::: Document passage :::

So we have arrived at this. The great
confession was made not alone in the precise hour of Christ's death, although
it was consummated there. It had to be made in life and act, and not in a mere
feeling or statement; and for this purpose death must be organically one with
the whole life. You cannot sever the death of Christ from the life of Christ.
When you think of the self-emptying which brought Christ to earth, His whole
life here was a living death. The death of Christ must be organic with His
whole personal life and action. And that means not only His earthly life
previous to the Cross, but His whole celestial life from the beginning, and to
this hour, and to all eternity. The death of Christ is the central point of
eternity as well as of human history. His own eternal life revolves on it.
And we shall never be so good and holy at any point, even in eternity, that we
shall not look into the Cross of Christ as the center of all our hope in earth
or heaven. It is Christ that works out His own redemption and reconciliation,
from God's right hand, throughout the course of history. I would gather that
up in one phrase. Christ is the perpetual providence of His own salvation.
Christ, acting through His Spirit, is the eternal providence of His own
salvation. The apostles never separated reconciliation in any age from the
Cross and blood of Jesus Christ. If ever we do that (and many are doing it
today) we throw the New Testament overboard. The bane of so much that claims
to be more spiritual religion at the present day is that it simply jettisons
the New Testament, and with it historic Christianity. The extreme critics,
people that live upon monism and immanence, rationalist religion and spiritual
impressionism, are people who are deliberately throwing overboard the New
Testament as a whole, deeply as they prize it in parts. They say that the
apostolic views and interpretations of Christ's work may have been all very
well for people who knew no better than men did at so early a period, but we
are now a long way beyond that, and we must re-edit the New Testament theology,
especially as to Christ's death. I keep urging, whatever we do let us do it
frankly, let us do it with our eyes open and with eyes competent to take the
measure of what we are doing. The trying thing is that tremendous
renunciations should be blandly made, without, apparently, any sense of their
appalling dimensions, and of the huge thing that is being so ignorantly done.

::: Dataset :::

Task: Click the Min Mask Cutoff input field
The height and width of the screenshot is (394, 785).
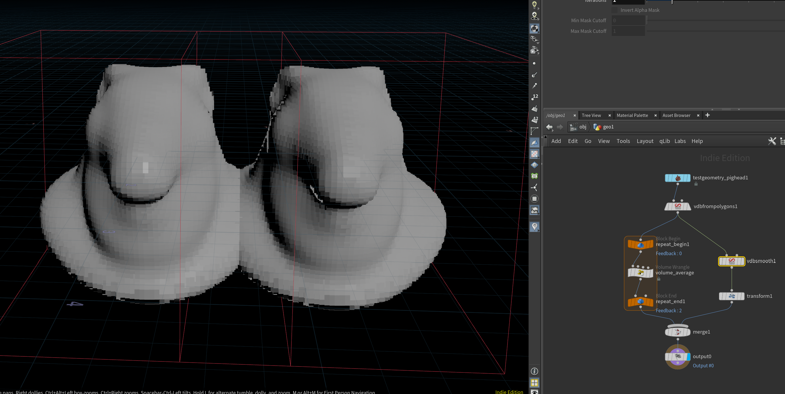Action: 628,20
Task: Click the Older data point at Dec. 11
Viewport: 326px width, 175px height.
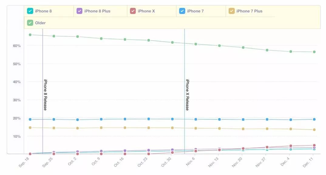Action: point(314,52)
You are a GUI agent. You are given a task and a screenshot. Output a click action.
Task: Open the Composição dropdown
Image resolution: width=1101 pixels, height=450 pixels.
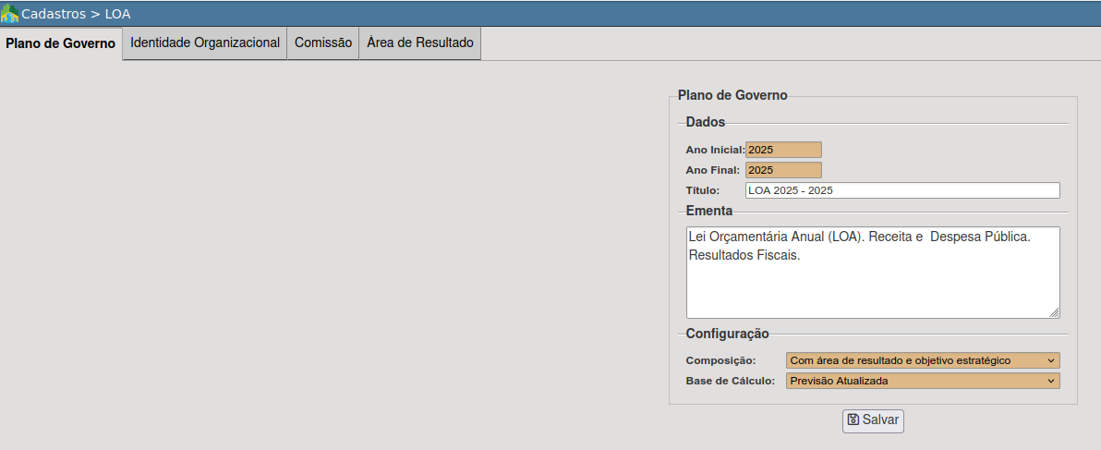coord(922,360)
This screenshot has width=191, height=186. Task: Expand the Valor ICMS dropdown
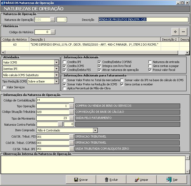pos(56,62)
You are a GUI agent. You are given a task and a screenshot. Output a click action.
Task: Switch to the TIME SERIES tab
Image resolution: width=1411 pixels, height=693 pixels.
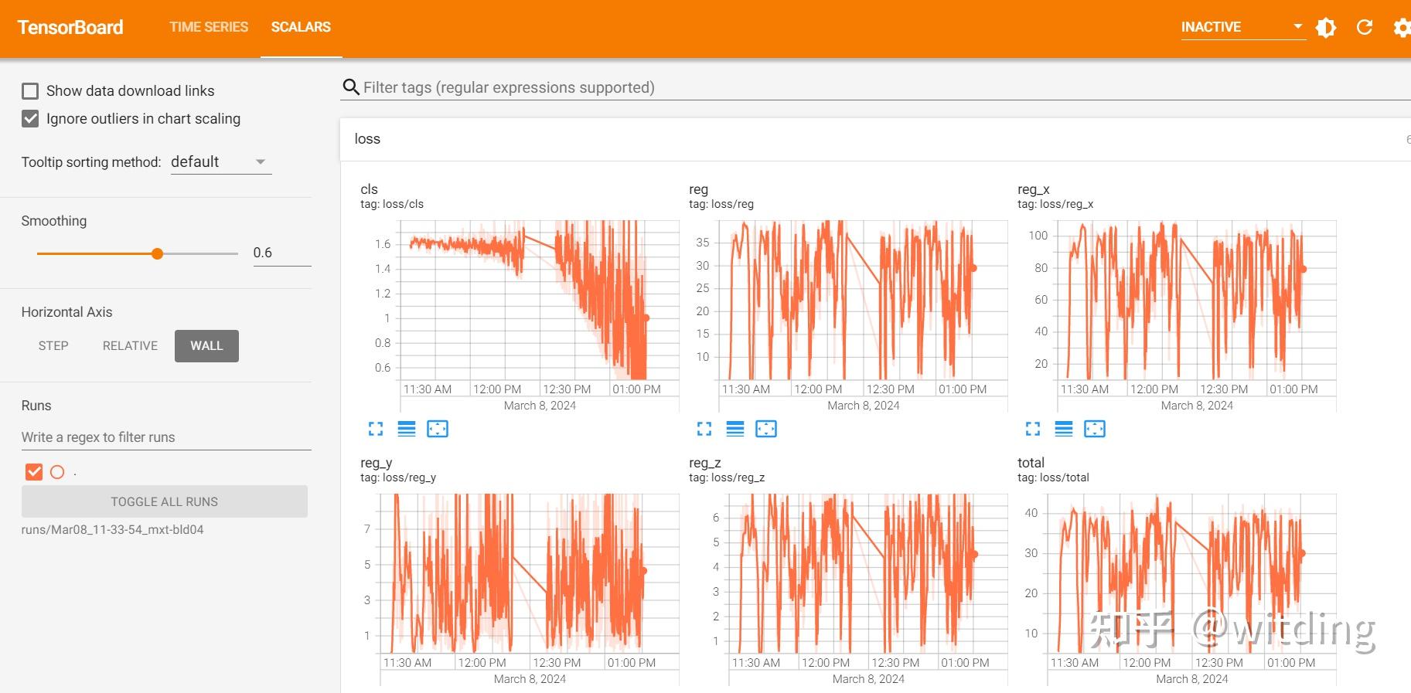[x=209, y=27]
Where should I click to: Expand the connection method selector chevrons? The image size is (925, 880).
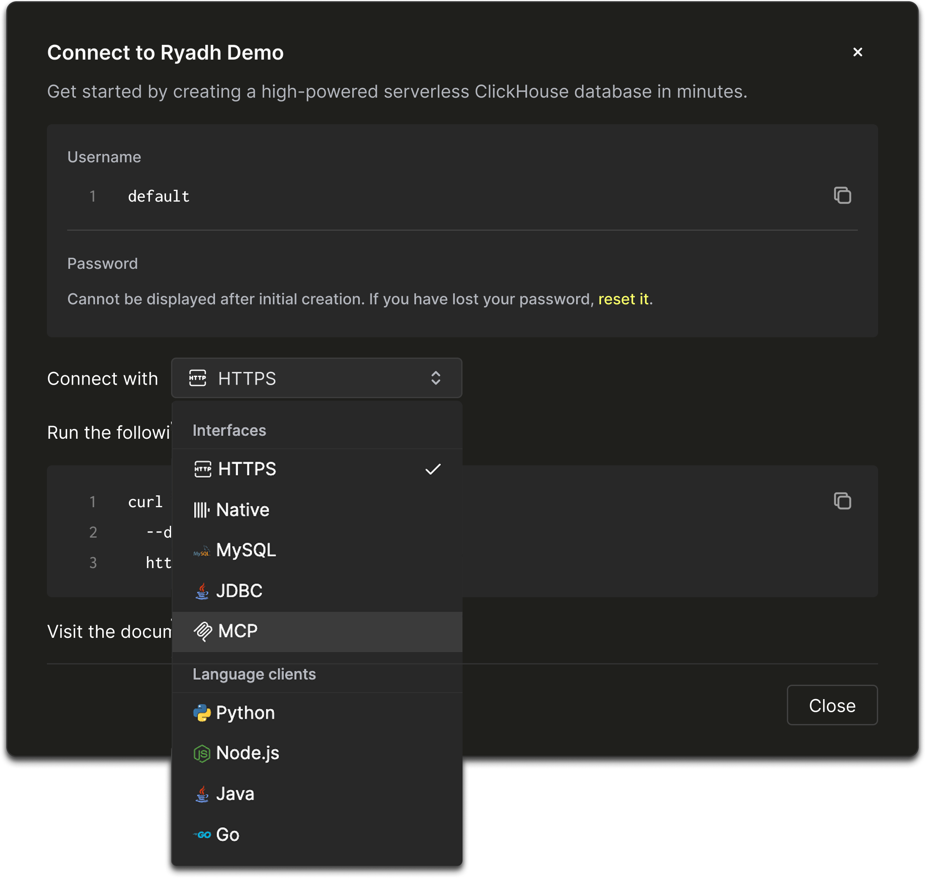[x=435, y=378]
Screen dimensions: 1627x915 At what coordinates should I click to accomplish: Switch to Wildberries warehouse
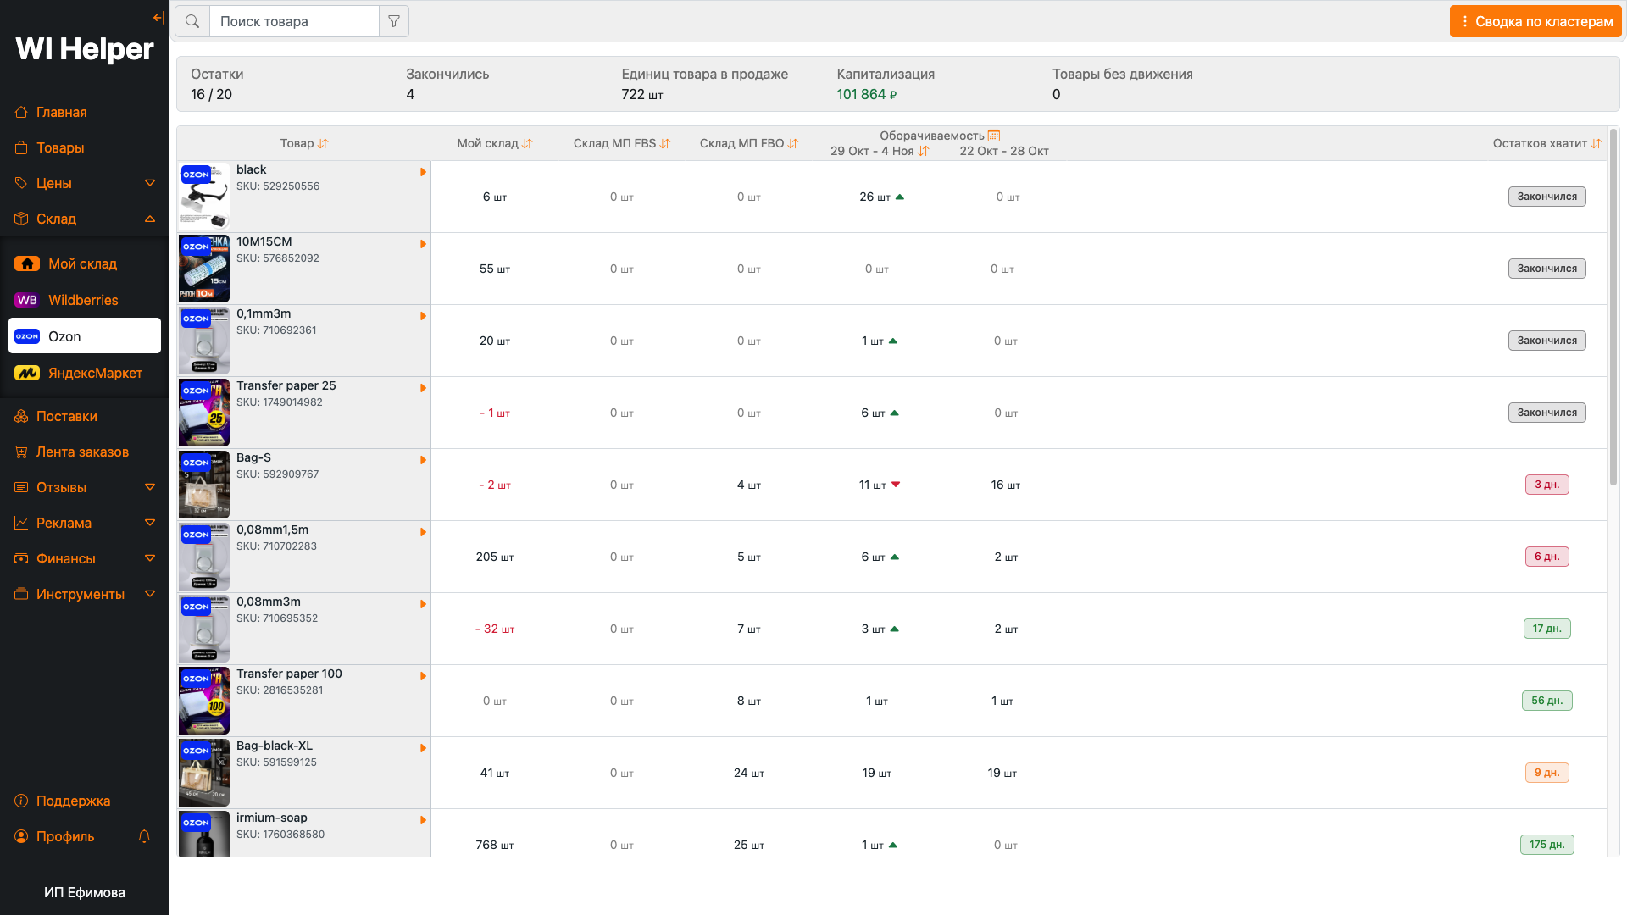[x=83, y=300]
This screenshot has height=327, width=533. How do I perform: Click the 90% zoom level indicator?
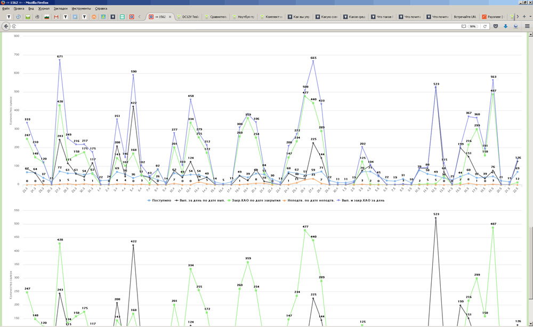click(473, 26)
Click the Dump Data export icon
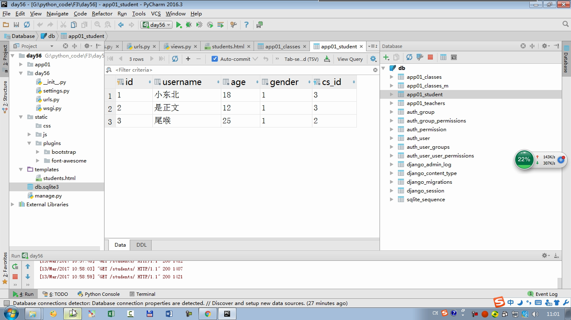This screenshot has width=571, height=320. pyautogui.click(x=327, y=59)
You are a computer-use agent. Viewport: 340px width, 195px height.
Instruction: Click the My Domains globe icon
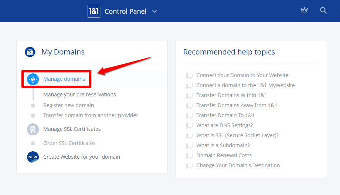pos(30,52)
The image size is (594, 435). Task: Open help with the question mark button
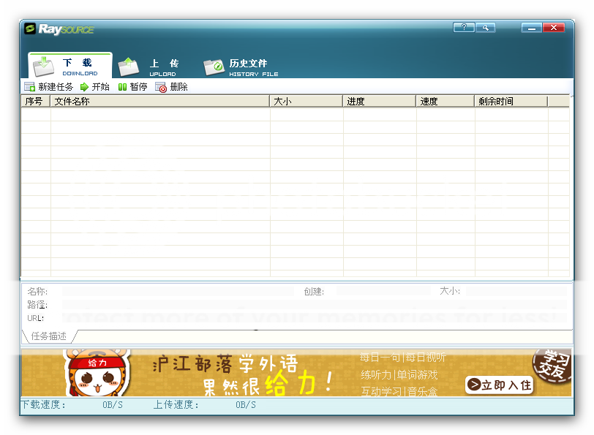pyautogui.click(x=464, y=28)
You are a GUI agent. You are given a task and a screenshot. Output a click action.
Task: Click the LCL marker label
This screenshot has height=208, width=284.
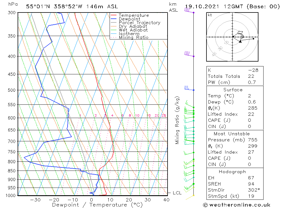click(x=177, y=193)
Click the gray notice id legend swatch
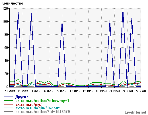Screen dimensions: 148x115 pos(8,112)
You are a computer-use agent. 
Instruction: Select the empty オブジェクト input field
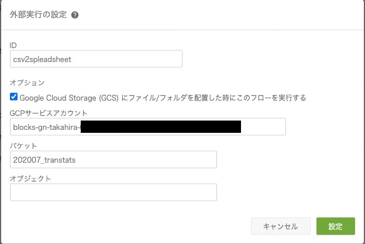113,193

:::

- _Instructions_
**a)** In the passage on Christ's death, what is Christ said to be when acting through His Spirit?
**b)** Translate this sentence from the passage on Christ's death into Spanish: "You cannot sever the death of Christ from the life of Christ."

- _Outputs for the tasks_
**a)** The eternal providence of His own salvation.

**b)** No se puede separar la muerte de Cristo de la vida de Cristo.